Книга Неизвестный геноцид: Преступления украинских националистов на юго-восточном пограничье Польши 1939-1946 - Богуслав Пазь
Шрифт:
Интервал:
Закладка:
Последствия 50 лет советского тоталитаризма (прямого результата гитлеровского нашествия), в Литве, Латвии, Эстонии, Польше, Западной Украине и Белоруссии, утрата таким образом нескольких поколений, не соотносится с легкомысленным призывом Ассманн перестать сравнивать и заморозить европейские воспоминания в их текущей фазе, ссылаясь на швейцарские и французские воспоминания (которые не всегда представляют швейцарцев и французов в добром свете), в контексте немецких преступлений Ассманн пытается дать понять, что западноевропейские страны, которые вели себя недостойно во время Второй Мировой войны, сейчас должны стать рядом с Германией как равно виновные, и приглашает страны к востоку от Германии признать и подтвердить свое собственное (т. е. восточноевропейское) соучастие в нацистских преступлениях. С исторической, психологической и моральной точки зрения это требование абсурдно.
Доклад Ассманн и вся конференция были лишены участия ученых, знакомых с воспоминаниями и исследующих их и возможности справиться с ними, используемые в Центральной и Восточной Европе. Ассманн выразила свое мнение на тему статуса «комме-моративного сознания» в странах, истории которых она не изучала; кроме того, она приняла как само собой разумеющееся, что при конструировании европейской памяти надо опустить все метафизические размышления. Дерзость в приведении подобных высказываниях по отношению к таким странам, как Польша или Литва, где подавляющее большинство населения является религиозным, вызывает мозговые конвульсии. Это, как я понимаю, частое явление в немецкой интеллектуальной жизни. Смелость немецкого теоретизирования относительно мира и окружающей действительности хорошо известна, а также многократно была одобрена и принята в научных кругах стран «Первого мира». Но когда эта самая смелость бьет по людям, на чьей земле немцы построили лагеря смерти, людям, которые остались практикующими христианами, она становится чем-то, что принять невозможно.
Меня удивляет, что такой ученый, как Ассманн, будучи высокочувствительной к страданиям евреев, и сориентированный в вариантах контекстуализации еврейский исторических воспоминаний, посчитала себя лицом, достаточно компетентным для создания теории относительно народов, ей неизвестных.
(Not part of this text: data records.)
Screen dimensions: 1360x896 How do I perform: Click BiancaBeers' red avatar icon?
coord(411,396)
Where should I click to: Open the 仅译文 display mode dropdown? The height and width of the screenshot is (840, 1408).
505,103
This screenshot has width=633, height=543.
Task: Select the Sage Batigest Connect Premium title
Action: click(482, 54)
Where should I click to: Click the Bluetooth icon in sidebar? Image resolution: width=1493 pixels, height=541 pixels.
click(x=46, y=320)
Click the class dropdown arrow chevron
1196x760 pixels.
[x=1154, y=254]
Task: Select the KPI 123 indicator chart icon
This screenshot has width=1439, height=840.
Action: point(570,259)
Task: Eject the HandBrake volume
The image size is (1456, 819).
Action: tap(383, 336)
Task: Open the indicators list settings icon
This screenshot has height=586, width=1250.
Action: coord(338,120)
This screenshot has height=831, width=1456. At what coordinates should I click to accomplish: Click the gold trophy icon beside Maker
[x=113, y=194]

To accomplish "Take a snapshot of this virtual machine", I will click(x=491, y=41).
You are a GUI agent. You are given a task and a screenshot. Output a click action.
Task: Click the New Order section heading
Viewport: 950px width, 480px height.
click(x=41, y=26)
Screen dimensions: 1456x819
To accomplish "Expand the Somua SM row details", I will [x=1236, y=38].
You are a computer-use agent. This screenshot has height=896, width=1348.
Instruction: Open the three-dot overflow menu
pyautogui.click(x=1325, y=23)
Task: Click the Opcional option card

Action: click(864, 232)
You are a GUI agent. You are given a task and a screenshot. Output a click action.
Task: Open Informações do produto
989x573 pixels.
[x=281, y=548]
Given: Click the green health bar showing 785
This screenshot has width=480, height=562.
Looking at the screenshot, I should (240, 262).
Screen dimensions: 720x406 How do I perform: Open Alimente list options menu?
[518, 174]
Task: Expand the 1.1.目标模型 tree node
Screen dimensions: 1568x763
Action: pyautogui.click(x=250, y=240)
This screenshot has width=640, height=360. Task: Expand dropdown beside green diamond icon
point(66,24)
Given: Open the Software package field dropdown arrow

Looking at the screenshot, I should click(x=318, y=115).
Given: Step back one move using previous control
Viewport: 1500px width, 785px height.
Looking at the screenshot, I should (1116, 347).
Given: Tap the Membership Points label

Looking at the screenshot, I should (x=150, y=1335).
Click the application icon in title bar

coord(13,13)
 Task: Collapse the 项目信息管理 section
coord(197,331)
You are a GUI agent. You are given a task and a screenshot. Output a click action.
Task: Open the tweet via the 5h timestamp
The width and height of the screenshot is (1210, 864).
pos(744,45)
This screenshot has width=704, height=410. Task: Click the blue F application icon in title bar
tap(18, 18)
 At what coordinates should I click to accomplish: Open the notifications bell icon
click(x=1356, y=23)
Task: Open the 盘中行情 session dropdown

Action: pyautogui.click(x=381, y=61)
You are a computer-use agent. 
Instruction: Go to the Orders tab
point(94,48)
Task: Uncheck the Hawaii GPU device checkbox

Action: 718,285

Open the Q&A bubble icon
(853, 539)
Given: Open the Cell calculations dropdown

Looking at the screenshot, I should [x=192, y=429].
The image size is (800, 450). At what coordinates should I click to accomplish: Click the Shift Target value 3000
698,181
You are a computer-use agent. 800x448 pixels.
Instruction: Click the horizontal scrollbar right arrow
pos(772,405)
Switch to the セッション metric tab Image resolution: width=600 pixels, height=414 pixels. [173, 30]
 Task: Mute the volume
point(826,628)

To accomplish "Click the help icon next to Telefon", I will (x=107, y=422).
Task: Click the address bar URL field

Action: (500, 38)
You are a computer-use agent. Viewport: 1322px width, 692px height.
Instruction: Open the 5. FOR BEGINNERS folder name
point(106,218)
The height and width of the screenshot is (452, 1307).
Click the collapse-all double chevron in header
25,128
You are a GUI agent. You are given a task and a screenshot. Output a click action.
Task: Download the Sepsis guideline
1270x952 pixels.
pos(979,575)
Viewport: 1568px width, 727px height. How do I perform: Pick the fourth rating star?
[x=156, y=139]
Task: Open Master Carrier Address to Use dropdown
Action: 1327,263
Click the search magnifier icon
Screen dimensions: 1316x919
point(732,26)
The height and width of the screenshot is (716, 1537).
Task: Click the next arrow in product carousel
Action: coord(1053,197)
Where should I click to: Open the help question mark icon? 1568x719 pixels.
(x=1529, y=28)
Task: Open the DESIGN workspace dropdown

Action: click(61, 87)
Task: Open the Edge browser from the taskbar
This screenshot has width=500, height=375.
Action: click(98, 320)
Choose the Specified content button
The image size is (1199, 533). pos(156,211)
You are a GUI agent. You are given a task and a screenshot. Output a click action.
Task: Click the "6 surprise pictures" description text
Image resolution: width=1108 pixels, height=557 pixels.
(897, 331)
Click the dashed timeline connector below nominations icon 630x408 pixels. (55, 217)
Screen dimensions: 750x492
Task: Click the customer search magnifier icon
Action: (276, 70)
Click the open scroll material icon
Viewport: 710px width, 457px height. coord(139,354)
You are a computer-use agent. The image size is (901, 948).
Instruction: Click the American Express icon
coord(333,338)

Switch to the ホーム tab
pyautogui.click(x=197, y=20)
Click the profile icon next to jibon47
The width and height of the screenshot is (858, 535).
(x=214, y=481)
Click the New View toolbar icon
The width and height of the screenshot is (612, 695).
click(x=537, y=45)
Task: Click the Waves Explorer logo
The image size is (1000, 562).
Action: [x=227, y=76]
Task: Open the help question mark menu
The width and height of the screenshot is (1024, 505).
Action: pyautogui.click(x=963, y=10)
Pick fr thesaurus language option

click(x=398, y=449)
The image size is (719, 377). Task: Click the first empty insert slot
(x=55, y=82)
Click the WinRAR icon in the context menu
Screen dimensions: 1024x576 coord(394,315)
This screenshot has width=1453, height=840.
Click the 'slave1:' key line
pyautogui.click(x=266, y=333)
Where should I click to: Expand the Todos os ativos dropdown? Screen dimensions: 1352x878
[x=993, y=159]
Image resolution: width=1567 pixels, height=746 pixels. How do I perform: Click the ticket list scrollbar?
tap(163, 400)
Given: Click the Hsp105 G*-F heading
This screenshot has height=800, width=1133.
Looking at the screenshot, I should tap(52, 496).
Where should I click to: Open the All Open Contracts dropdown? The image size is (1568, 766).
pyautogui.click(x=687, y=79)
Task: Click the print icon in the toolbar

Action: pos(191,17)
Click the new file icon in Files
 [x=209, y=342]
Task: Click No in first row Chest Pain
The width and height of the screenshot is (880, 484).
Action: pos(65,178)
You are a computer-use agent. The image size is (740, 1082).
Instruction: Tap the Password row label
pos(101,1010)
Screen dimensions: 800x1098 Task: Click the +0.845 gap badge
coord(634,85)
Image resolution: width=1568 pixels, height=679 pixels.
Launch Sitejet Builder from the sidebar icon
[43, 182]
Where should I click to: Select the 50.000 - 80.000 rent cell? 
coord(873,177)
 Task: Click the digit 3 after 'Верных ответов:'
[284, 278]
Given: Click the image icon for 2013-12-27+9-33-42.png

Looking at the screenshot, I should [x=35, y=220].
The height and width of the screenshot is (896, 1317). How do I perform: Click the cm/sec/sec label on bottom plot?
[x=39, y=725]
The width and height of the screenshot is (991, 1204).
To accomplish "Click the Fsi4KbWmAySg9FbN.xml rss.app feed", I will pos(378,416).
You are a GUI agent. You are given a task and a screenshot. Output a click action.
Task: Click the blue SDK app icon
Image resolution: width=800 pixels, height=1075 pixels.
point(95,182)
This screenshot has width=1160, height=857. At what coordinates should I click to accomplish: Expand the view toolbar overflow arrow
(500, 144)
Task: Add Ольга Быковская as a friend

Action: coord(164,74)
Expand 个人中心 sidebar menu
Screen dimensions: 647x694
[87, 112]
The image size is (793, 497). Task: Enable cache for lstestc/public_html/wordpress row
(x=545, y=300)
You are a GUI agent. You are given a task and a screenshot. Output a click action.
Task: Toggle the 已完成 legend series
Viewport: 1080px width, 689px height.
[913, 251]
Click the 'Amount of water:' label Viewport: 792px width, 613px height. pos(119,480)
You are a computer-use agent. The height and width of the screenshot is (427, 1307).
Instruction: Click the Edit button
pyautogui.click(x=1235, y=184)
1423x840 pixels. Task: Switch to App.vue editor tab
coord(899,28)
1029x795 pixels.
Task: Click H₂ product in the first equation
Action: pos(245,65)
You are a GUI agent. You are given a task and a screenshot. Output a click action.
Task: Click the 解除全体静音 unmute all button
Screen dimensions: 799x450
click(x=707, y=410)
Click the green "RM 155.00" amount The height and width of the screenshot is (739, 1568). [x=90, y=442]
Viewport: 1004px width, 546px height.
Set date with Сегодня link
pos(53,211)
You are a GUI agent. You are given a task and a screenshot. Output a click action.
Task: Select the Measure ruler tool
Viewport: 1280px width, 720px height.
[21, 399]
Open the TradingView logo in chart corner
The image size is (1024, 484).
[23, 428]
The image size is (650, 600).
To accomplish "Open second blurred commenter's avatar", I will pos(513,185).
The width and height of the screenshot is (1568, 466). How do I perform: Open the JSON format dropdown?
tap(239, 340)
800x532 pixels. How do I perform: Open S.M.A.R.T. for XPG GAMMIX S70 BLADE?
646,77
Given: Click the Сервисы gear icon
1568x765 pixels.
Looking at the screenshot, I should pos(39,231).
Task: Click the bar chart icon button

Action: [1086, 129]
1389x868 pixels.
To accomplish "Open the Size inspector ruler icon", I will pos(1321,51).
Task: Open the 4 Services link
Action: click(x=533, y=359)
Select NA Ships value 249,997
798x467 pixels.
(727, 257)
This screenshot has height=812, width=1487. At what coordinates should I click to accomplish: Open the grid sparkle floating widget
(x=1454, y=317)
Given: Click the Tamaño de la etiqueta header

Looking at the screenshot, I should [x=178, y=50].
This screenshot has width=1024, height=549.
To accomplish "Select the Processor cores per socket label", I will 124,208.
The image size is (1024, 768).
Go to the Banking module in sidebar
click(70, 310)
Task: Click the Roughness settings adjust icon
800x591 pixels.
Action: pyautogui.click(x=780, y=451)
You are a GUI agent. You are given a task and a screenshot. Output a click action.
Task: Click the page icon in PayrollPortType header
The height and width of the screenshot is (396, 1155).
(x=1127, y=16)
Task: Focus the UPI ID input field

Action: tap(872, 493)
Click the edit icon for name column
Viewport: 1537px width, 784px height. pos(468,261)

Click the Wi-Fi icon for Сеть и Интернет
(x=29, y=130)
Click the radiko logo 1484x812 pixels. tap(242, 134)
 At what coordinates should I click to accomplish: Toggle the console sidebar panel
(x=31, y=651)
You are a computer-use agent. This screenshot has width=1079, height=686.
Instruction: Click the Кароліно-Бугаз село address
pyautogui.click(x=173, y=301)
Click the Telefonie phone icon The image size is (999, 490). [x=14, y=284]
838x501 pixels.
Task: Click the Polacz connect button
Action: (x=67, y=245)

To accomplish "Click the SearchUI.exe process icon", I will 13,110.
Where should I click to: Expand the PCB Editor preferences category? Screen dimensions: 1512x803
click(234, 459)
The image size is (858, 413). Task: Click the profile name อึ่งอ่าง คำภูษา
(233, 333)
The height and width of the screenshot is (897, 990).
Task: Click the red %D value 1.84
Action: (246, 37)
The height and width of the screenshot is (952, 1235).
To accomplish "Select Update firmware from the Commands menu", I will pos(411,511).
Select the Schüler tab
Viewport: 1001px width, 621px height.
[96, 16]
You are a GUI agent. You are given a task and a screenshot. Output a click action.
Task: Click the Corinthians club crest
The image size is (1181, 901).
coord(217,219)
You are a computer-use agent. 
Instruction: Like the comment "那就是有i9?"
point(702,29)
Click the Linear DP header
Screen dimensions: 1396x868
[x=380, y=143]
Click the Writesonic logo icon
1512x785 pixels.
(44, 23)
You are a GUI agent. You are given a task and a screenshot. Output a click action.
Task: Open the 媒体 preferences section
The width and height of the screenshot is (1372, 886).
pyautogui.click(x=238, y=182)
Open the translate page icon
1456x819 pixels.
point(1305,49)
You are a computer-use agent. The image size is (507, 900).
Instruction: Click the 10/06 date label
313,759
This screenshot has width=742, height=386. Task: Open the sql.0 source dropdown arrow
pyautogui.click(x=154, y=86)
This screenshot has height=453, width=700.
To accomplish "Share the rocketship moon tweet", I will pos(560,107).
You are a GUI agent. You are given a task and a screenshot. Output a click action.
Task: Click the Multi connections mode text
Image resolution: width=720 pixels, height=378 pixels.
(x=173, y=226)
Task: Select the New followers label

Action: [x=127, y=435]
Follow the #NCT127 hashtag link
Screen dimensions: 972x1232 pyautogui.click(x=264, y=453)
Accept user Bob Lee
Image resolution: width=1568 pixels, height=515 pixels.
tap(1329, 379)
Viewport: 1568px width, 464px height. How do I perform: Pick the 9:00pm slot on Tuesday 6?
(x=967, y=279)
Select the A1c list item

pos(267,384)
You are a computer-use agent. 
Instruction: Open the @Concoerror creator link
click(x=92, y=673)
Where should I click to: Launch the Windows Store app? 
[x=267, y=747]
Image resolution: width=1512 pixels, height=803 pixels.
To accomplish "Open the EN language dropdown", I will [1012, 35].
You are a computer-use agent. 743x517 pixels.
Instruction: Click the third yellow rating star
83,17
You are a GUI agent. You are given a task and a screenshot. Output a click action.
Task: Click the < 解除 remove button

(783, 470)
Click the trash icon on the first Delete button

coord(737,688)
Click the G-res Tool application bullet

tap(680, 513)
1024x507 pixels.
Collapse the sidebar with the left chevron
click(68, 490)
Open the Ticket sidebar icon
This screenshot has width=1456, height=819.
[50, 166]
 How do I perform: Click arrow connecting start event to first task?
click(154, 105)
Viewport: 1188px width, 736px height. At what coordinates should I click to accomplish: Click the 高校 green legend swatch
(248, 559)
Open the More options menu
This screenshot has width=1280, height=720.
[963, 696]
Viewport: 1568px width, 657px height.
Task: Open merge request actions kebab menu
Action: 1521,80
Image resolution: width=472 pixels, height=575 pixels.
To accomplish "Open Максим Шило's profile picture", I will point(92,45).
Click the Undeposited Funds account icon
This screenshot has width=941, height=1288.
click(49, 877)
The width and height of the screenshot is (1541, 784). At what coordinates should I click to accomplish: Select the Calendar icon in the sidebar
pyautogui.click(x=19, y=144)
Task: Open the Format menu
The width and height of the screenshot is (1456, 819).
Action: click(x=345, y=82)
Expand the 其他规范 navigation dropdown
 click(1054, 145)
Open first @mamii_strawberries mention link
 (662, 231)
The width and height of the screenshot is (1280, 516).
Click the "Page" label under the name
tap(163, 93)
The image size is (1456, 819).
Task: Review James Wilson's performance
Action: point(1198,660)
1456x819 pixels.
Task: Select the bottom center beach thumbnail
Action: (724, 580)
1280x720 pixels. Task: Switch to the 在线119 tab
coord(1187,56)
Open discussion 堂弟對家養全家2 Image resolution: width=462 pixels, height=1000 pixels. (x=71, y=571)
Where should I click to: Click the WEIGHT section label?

Единственно возможным вариантом объяснения может быть, что 50 лет молчания, навязанного советским террором негерманской Центральной и Восточной Европе, привели к тому, что теперь у немецких ученых появилась позиция, будто странам к востоку от Германии нечего сказать по поводу Второй мировой войны, и что все уже было сказано исследователями Холокоста и немецкими исследователями.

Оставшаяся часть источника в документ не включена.